I've bounced between being a lover of Christmas and a total Scrooge for years now, so maybe it's not surprising to some people that I am really not up for doing anything, but there are reasons and it's pretty much because the baby is due so close to Christmas that I don't want to plan anything because I can't commit to those plans and I don't want to make plans that I'm pretty certain I will have to break at some point. The simple fact is that if we have the baby a few days or even a week before Christmas then we'll be very much in the newborn trenches which won't be ideal for either having guests or being guests, and if he has not arrived then I don't want to be sat around all day feeling like everyone has me on bump watch to see if I'm going to have contractions and the baby might be arriving on Christmas day or at least starting to make his way out on Christmas day. Even if he didn't then decide to arrive on Christmas day, I know how I feel right now - like an overinflated balloon or a planet with my own gravity, and also very unstable so I keep walking into things and sometimes that is bump first, which really hurts - and the addition of more weeks and a heavier baby will only make that worse. All of the symptoms I am having, the exhaustion, the nausea and the mood swings don't really lend themselves to a Christmas celebration that it feels like everyone is expecting. Even before our scan where we had the updated due date, we were due right around Christmas so I've been saying since spring this year that I wasn't doing anything for Christmas and I meant it.

Christmas just doesn't feel the same to me this year anyway, because I've not really been able to go out to go shopping and find presents for family and friends, partly because of feeling sick all of the time but also because the amount I can walk is limited by the level of pain that I am in. When people have asked me what I want for Christmas, I haven't had a clue, because it's not something I'm thinking about at the moment. The only thing I have been thinking about is what we need for the baby, because so many people have been asking us what we want or what we need. 
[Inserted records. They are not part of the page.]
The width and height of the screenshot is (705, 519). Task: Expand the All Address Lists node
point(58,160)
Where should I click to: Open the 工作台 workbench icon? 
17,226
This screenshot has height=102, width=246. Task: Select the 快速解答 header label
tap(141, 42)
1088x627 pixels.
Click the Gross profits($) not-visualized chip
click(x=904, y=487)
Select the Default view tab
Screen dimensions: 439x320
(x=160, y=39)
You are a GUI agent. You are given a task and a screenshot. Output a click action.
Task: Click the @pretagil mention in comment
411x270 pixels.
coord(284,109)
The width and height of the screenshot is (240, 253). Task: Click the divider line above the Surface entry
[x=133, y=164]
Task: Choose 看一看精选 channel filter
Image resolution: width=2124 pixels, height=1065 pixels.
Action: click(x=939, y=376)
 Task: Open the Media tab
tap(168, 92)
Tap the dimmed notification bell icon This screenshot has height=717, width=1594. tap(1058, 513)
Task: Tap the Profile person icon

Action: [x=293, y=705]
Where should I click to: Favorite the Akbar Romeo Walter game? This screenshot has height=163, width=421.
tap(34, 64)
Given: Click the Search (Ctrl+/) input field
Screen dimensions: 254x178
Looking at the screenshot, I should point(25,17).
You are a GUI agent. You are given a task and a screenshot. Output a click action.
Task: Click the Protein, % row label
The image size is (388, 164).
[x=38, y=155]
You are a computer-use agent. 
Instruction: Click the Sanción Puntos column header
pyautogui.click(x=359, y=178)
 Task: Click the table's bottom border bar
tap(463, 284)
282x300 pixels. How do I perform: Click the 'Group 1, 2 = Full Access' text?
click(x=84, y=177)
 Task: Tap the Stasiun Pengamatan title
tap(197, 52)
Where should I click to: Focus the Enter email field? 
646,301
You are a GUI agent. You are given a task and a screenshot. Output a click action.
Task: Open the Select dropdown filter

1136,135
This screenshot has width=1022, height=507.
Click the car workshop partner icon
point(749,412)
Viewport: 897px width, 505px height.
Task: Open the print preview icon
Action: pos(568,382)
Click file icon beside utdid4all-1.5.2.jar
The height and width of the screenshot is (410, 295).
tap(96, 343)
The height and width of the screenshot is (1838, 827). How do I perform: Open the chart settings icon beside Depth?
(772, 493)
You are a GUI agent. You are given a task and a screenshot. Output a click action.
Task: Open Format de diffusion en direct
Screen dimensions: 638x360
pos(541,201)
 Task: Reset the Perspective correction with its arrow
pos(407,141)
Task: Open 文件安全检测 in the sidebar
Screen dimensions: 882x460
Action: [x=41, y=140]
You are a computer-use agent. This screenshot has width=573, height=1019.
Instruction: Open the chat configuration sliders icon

The biggest problem with not being able to make plans for ourselves is because our parents have then been reluctant to make plans, particularly my mum who we are planning on taking the dog when we go into hospital, but she also knows she's on call in case I need her for moral support or in case my partner isn't at home when I need driving to the hospital. Granted, on Christmas day or particularly closer to Christmas he'll be off on leave anyway, so that is a bit less of an issue. I think she just doesn't want to plan anything and then have to say she can't help with little man if I need anything and we are in those early newborn days, and I completely get that. She knows I'm going to need some support and he's her first grandbaby so I know she is going to want to be able to spend time with him as well. 

In some ways, I feel kind of bad, because us having a baby seems to be throwing off a lot of the family's Christmas plans, but at the same time, we didn't plan for a Christmas baby and it wasn't something we were particularly aiming at (granted if the choice had been Christmas baby or no baby then it would have been a no brainer and we would have chosen to have a Christmas baby, but it's not like that was what we were trying to achieve from the start) but it's not something we've hidden from everyone or not been completely open about. I can be relatively tactless and blunt when I want or need to be, so I have said it loudly for months that I'm not committing to anything until I know what the baby is doing and as I'm sat here writing this (which is about ten or so actually it's more like fourteen... days ahead of when it will be scheduled to be posted) he doesn't seem to be in a rush to join us in the world outside, so we'll probably just be sat at home waiting for something to happen. Maybe when we get to that stage I will regret having been so against making plans, but it's something we'll only know when we know, and it's not like we can't put something together quickly when it comes to it.